We also decided to use this index as a reference to our database’s Primary Key. If a face is recognized, the index is stored to a variable and used as a referencing variable in the database throughout the smartmirror.
Database
To store the different users and preferences we’re using a SQLite3 database which is stored locally on the Raspberry Pi. The ‘users’ table consists of a ID (Primary Key), name, path to images, three news sources, a users preferred destination and also preferred type of travel. As mentioned earlier, the referencing from the smartmirror to the database is done using the ID returned from the face recognition at login.
Other modules
In addition to the named modules, we have utilized NewsAPI, WeatherAPI, and Google API for travel. These are used as described in earlier blog posts.
User specific data
When the application is started, the user can see a startup screen with three
options: sign in, register and guest. By saying something along the lines
“sign in” or “log in”, the smartmirror will check if the face is a registered
user in the database. If a known face is found within 10 seconds, the user is
met with a welcome screen, and then redirected to the main screen.
Not user specific data
In the main screen, the user can see various personal information fetched from
the database. The navigation part of the main screen will
display the users chosen destination and travel type, and tell the user the
time it will take to get there. The news part will show the users chosen
preferred news and display the news icons. By saying the name of the source,
e.g. “BBC News”, the user will be redirected to the spoken source. Here the
user will be displayed with the 10 latest titles from the news soruce.
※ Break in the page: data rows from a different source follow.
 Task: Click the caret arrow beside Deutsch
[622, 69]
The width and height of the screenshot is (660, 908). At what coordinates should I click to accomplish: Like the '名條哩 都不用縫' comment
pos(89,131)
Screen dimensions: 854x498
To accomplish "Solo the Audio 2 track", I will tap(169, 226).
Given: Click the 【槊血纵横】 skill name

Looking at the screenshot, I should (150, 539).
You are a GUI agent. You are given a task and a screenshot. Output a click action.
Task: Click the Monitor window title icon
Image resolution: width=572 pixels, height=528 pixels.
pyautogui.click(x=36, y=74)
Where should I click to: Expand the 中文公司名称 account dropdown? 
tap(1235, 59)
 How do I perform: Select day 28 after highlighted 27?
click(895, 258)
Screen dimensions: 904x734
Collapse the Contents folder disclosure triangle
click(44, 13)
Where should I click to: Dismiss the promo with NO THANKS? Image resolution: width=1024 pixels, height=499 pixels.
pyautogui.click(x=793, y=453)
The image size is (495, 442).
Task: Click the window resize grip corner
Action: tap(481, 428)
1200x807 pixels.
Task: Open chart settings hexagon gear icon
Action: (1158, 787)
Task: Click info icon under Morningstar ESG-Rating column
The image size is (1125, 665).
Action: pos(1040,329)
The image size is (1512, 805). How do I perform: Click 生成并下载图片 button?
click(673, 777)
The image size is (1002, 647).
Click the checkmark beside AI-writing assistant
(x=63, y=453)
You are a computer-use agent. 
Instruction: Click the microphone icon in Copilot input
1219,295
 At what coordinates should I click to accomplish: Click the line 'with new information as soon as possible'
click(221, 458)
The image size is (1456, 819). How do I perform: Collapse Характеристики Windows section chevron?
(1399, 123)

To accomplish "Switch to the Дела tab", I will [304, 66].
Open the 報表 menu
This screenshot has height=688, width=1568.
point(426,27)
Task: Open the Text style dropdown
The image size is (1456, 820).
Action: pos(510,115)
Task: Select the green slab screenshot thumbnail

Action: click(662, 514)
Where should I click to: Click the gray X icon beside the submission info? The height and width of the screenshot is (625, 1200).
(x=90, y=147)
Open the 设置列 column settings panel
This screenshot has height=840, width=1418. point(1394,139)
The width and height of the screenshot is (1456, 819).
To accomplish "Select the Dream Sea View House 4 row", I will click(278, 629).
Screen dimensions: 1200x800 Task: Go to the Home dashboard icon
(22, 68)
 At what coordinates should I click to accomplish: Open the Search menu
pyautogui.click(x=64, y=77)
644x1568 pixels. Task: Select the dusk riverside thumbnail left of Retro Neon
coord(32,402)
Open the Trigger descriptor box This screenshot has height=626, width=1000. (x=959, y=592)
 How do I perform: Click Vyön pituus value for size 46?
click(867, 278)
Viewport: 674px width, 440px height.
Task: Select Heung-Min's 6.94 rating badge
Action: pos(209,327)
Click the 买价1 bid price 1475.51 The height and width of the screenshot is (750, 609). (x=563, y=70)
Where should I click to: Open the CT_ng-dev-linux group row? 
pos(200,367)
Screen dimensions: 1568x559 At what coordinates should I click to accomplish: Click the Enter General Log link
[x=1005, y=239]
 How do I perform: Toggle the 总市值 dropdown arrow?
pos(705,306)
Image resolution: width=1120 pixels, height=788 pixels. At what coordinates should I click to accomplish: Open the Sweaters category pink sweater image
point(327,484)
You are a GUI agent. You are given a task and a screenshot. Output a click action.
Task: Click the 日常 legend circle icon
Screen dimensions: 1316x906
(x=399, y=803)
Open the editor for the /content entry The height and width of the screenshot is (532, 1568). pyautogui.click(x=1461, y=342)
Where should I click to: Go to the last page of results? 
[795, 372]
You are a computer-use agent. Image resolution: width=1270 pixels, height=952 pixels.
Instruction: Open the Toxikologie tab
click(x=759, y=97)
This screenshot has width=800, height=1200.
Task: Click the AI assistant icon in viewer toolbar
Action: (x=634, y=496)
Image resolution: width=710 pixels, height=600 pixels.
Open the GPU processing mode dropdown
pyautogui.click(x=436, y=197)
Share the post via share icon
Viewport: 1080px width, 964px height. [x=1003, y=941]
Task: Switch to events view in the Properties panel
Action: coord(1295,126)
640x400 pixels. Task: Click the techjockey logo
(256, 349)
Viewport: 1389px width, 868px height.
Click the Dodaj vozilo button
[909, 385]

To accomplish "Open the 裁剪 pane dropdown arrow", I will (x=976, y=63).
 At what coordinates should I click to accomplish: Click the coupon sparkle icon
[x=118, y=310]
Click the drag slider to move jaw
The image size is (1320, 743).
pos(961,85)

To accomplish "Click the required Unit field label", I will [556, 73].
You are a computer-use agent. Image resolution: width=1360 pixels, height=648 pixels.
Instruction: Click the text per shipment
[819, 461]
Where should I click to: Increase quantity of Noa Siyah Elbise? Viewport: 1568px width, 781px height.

Regardless of which user is logged in, the main screen will always show the
date and time. The main screen will also show the current temperature in Kongsberg,
as well as a image describing the weather, e.g. sunny. By saying the word weather,
the user will be redirected to the weather screen. Here more detailed weather data
will be displayed. This contains a daily forecast, a weekly forecast, as well as a
more detailed current weather description.
Brushing your teeth
Anytime when in the main screen, the user can say the word ‘hello’ to get
handed a toothbrush with toothpaste on.
Navigating backwards
In any screen, the user can go back to the screen he/she came from by saying
something along the lines of ‘go back’, ‘return’ or ‘previous’. When in the
main screen, the user can also log out by saying for instance ‘log out’, ‘sign
out’ or ‘return’. The application will then go back to the startup screen.
Not finished modules
If we would have more time in the project, we would continue on the
registration and setting modules. The registration is one of the choices in
the startup screen, and allows for a new user sign up by spelling their name,
as well as letting the mirror take pictures of their face to use for the login.
The setting module would allow for a already registered user to adjust their preferences.
This would include changing their chosen destination and travel type, as well
as mixing up their preferred news sources.